### [YOUR OBJECTIVE]
Can you copy out the lines from the one containing "Image resolution: width=800" through the one containing "Action: click(727, 58)", leaving out the pictures?

### [SUPPLIED MATERIAL]
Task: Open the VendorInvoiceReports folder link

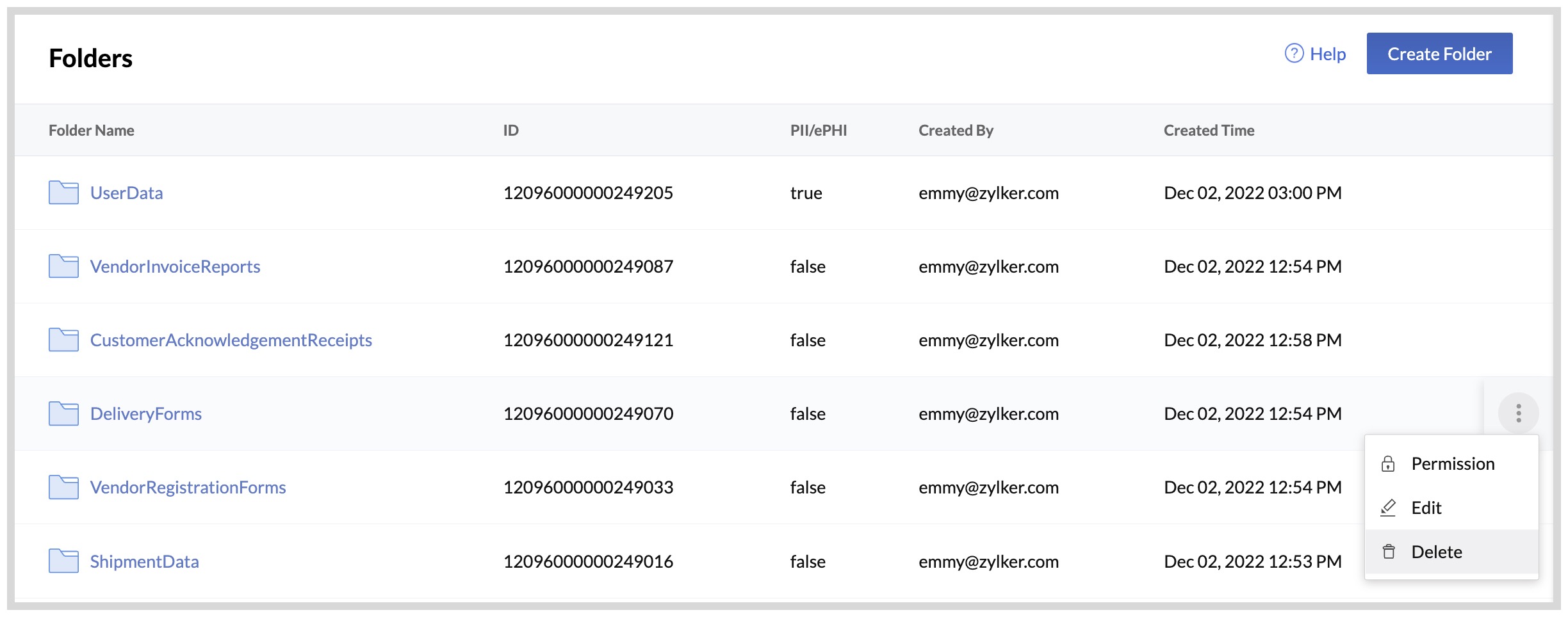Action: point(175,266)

==

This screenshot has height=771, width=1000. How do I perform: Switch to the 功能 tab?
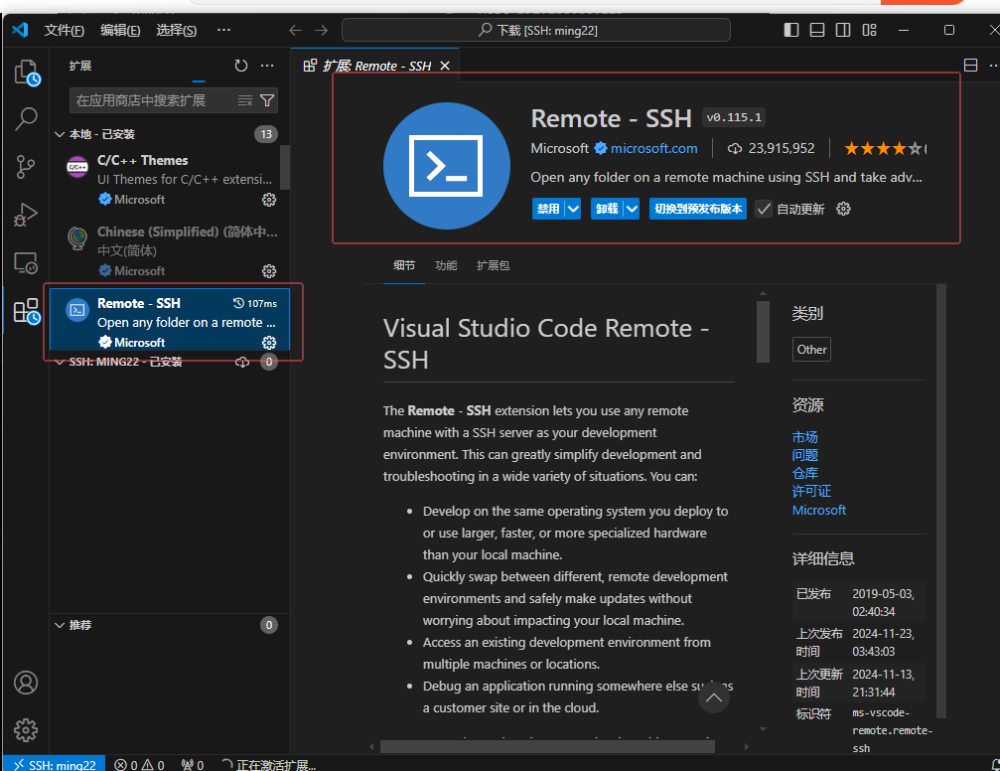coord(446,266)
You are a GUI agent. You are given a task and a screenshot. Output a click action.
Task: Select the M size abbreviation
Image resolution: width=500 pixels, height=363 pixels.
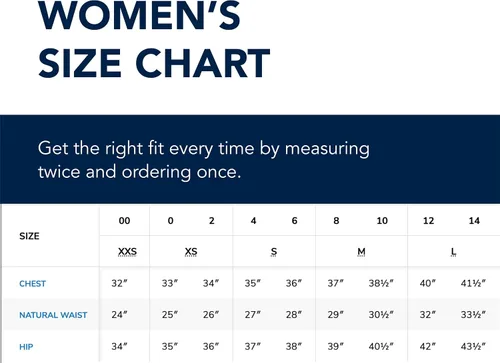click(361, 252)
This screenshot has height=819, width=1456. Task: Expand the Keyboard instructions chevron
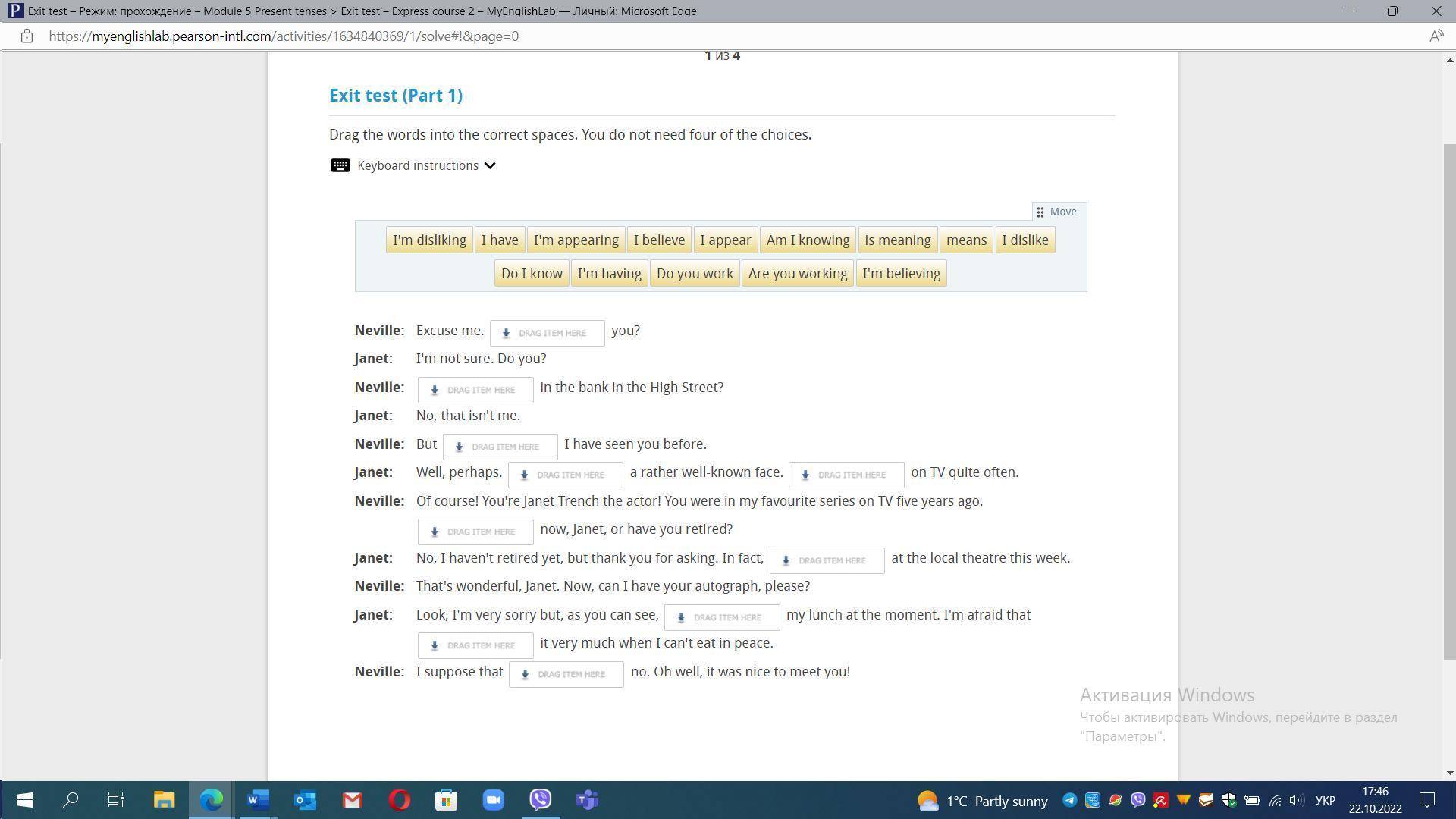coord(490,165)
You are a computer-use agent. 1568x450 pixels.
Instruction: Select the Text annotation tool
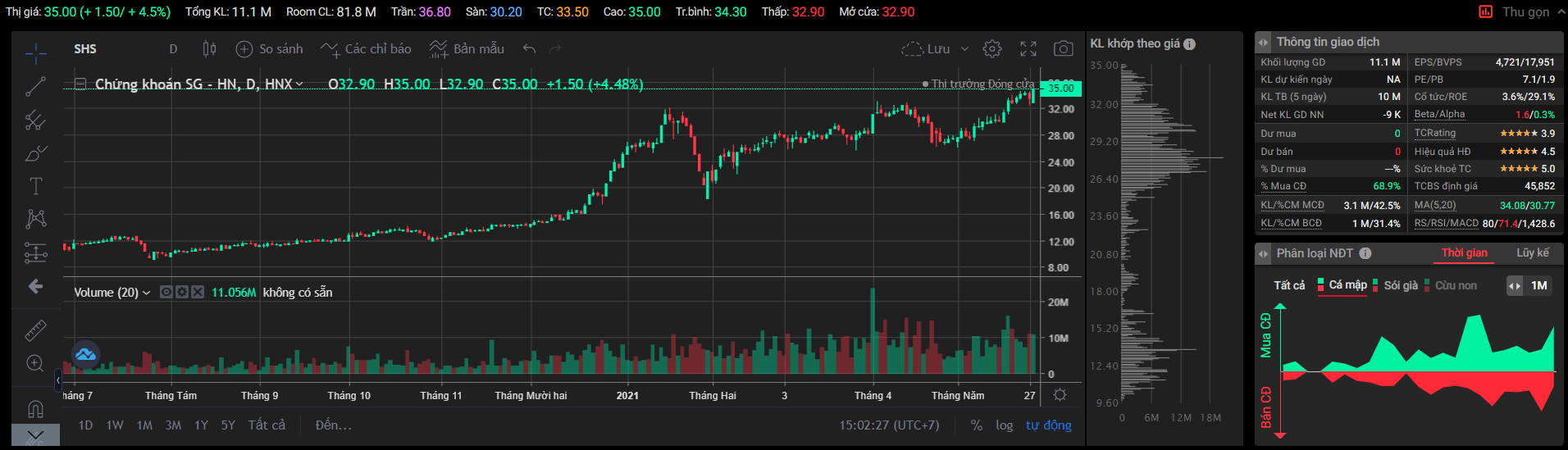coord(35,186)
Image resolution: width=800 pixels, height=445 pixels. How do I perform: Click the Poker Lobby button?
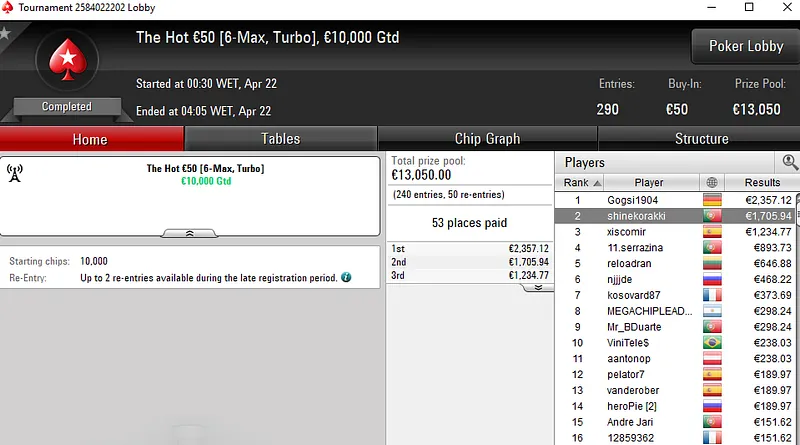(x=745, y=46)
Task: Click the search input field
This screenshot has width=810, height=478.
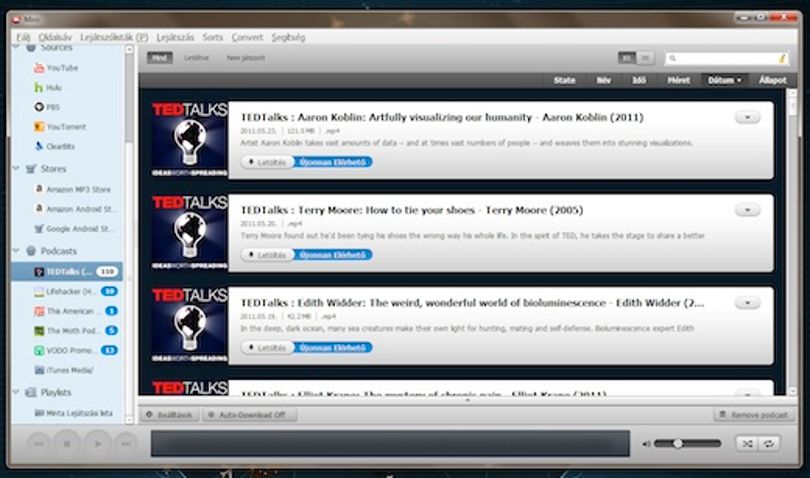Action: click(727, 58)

### [RESULT FOR THIS TASK]
Image resolution: width=800 pixels, height=445 pixels. How do I perform: Click the Poker Lobby button?
(x=745, y=46)
Task: Click the search input field
This screenshot has width=810, height=478.
Action: click(727, 58)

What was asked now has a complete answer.